-------- Dataset excerpts

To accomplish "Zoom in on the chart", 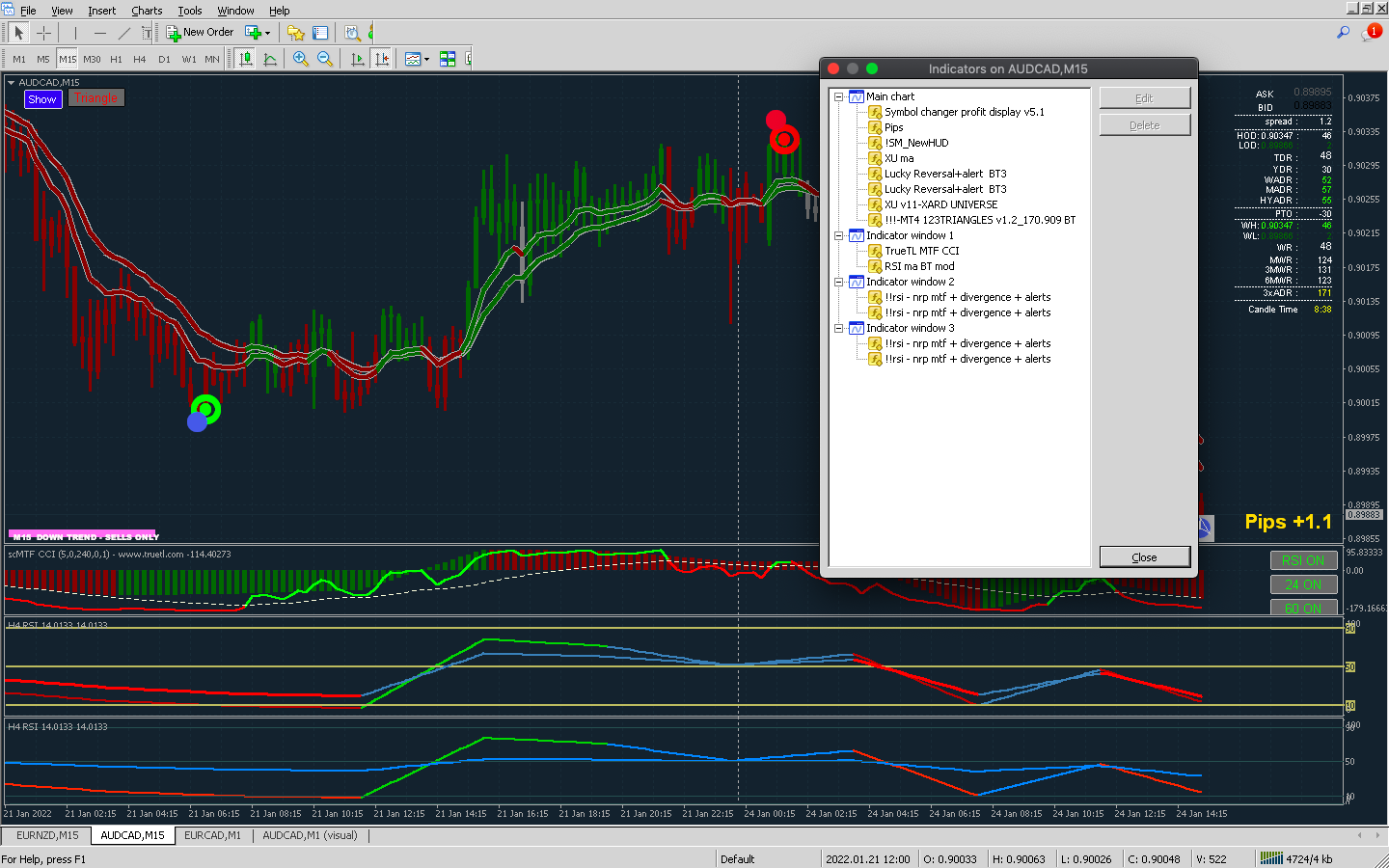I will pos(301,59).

----------------
-------- Dataset excerpts

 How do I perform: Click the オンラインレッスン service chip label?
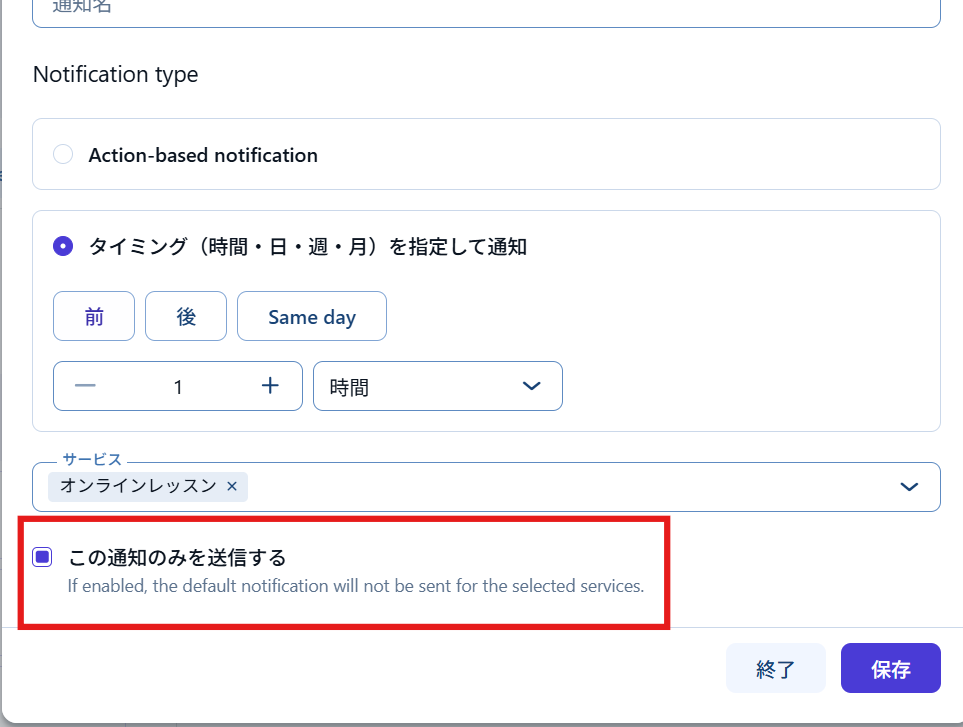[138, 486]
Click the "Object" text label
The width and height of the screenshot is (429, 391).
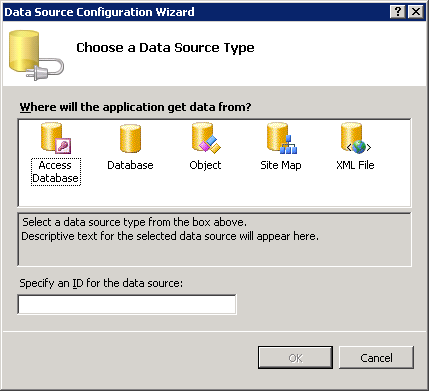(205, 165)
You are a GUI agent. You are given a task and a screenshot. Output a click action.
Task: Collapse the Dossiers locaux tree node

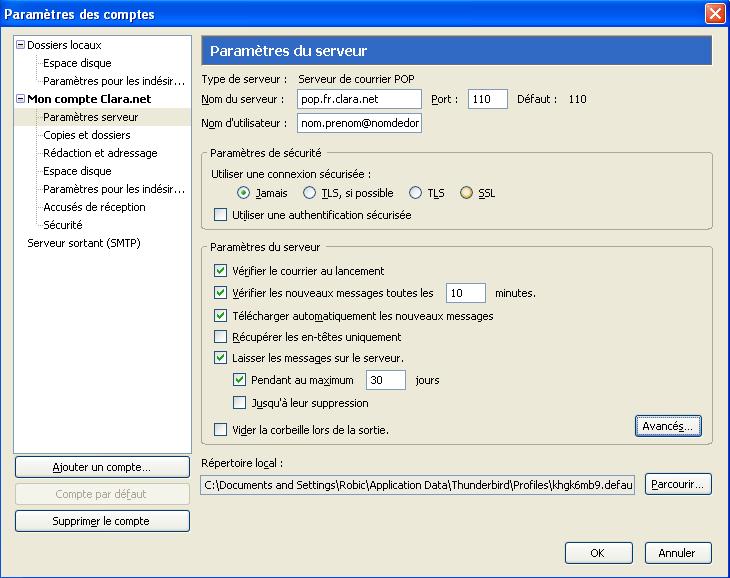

----------------

- _What the task asks_:
Begin at the line in the entries above that has "How do I perform: Click", stop after the line that has "Task: Collapse the Dossiers locaux tree node", and output exactly those lines without pictures.

- _Exercise response_:
 How do I perform: Click the オンラインレッスン service chip label?
[138, 486]
Click the "Object" text label
The width and height of the screenshot is (429, 391).
(205, 165)
You are a GUI agent. You are given a task and a screenshot. Output a click action.
Task: Collapse the Dossiers locaux tree node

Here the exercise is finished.